The dancing and squirming the two cops were doing delighted Jerry as they were suspended well on the end of his hook. He felt compelled to reel them in and see if they were worthy opponents or just guppies.

"Not those damned pythons again? They've been seen here ever since it started getting so hot." Jerry stood up and walked to the window looking over the canal and glared for effect. The sparkling sunlight danced on the top while the murky depths held their secrets.

"Well, it appears to be more -- " the male began just to be immediately cut off by the female who interrupted with, "No, the damn gators." Fears rolled freely off them both now and Jerry bit his cheek again, happy to feed off the strong cops so easily.

He spun on his heel and gaped, "You've got to be kidding me!"

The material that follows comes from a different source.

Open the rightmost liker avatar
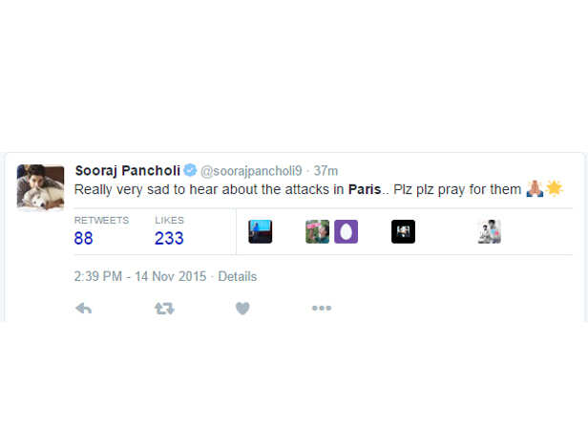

"Alligators here? I thought they only were in the Everglades, or zoos." He had practiced a curious surprised look for years before he found it rang true with humans. Vampires rarely are confused, surprised or even curious. Humans noticed when 'people' didn't look normal, so Jerry'd made the effort to look appropriate to the situation if he didn't plan on tapping the veins of all around him.

The man nodded and said, "It would appear so." Giving into his partner's revelation with a small shrug, Jerry nodded to the cop as if in sympathy. He didn't much care about the dynamics of the duo but didn't want to create any appearance of being anything other than ordinary and slightly grumpy at being woken so early in his day. The woman was still suspicious and he knew that killing them would definitely be noticed.

"So is Miss Edna going to be okay?" He went for the humor, knowing damn well that Miss Edna and Mister Peaches were not ever going to be okay again.